Exercise requirements:
How do the lines below between the ones holding "testing and diagnostics (104, 953)" and "Netflix (142, 1383)", inclusive, read? Give them again exactly, with no other lines.

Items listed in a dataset
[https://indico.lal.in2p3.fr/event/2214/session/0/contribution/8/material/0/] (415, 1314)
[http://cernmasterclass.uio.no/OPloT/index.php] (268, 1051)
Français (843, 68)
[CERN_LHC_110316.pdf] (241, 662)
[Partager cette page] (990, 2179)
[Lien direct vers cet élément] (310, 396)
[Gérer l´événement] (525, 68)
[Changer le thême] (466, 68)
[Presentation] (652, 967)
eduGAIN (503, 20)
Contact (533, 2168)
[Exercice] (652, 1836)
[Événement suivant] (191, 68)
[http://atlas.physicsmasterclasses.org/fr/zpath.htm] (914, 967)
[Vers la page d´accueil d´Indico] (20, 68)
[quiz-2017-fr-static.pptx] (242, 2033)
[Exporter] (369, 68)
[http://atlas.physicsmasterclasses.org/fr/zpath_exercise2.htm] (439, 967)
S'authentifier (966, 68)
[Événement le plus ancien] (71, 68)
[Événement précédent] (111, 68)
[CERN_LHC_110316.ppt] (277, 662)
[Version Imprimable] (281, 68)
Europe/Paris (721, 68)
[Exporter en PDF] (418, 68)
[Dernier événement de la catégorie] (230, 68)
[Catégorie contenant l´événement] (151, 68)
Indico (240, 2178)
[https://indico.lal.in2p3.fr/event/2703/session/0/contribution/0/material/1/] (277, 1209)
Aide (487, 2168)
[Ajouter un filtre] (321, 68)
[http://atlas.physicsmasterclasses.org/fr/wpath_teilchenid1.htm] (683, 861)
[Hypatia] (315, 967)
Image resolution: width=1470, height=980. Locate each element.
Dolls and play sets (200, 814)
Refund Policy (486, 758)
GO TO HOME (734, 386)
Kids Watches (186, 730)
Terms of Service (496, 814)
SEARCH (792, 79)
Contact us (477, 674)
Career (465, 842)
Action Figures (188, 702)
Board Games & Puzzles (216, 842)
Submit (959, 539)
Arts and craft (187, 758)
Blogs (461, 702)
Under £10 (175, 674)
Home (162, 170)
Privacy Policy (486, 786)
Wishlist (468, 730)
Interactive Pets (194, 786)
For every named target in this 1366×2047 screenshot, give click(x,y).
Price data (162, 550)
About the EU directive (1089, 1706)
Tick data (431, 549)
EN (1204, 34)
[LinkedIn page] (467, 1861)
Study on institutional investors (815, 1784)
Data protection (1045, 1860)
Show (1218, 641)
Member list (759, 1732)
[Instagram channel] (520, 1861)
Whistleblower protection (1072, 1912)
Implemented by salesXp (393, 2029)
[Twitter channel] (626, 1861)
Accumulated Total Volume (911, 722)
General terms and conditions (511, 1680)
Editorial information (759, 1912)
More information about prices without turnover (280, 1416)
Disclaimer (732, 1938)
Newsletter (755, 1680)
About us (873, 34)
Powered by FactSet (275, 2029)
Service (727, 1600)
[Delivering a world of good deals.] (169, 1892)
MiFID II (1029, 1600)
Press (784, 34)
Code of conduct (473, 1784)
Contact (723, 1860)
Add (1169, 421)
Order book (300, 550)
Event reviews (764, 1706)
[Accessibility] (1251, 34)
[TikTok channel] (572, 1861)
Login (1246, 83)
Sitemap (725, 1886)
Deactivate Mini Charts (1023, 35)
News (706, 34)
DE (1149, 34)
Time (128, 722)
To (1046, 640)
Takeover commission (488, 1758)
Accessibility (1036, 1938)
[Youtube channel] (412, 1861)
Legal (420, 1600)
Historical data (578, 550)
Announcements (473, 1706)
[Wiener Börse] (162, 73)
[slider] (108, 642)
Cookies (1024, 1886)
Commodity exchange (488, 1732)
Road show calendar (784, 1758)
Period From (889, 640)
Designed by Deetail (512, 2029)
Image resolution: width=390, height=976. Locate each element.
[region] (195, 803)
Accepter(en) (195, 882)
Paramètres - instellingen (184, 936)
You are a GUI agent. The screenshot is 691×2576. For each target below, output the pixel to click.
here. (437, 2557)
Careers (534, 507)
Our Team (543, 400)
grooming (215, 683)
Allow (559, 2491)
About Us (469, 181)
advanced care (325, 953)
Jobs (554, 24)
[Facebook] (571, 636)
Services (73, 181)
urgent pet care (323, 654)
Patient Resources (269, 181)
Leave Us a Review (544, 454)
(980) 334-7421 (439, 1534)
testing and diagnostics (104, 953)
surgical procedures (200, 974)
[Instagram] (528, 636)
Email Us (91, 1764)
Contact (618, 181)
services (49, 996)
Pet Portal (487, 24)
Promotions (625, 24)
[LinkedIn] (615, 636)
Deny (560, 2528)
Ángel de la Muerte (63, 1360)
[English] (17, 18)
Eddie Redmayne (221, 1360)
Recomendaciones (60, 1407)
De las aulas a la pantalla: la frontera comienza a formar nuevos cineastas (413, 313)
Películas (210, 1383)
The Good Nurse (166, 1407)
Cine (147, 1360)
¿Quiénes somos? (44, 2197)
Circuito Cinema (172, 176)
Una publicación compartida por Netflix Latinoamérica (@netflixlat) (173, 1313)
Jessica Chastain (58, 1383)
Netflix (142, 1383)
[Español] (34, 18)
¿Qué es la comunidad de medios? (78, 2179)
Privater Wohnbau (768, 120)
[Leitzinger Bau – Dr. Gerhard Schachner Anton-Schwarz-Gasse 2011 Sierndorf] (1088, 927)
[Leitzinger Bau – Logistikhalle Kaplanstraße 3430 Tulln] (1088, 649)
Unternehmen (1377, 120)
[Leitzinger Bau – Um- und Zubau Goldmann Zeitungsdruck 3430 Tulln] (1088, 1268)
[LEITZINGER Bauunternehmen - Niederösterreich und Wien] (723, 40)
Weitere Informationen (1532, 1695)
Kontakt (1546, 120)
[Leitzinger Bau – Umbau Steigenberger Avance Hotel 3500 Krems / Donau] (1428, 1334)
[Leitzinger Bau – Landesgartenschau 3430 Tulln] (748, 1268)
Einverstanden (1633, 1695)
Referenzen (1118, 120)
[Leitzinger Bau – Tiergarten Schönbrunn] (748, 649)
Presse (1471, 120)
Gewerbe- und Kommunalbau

Task response:
testing and diagnostics (104, 953)
surgical procedures (200, 974)
[Instagram] (528, 636)
Email Us (91, 1764)
Contact (618, 181)
services (49, 996)
Pet Portal (487, 24)
Promotions (625, 24)
[LinkedIn] (615, 636)
Deny (560, 2528)
Ángel de la Muerte (63, 1360)
[English] (17, 18)
Eddie Redmayne (221, 1360)
Recomendaciones (60, 1407)
De las aulas a la pantalla: la frontera comienza a formar nuevos cineastas (413, 313)
Películas (210, 1383)
The Good Nurse (166, 1407)
Cine (147, 1360)
¿Quiénes somos? (44, 2197)
Circuito Cinema (172, 176)
Una publicación compartida por Netflix Latinoamérica (@netflixlat) (173, 1313)
Jessica Chastain (58, 1383)
Netflix (142, 1383)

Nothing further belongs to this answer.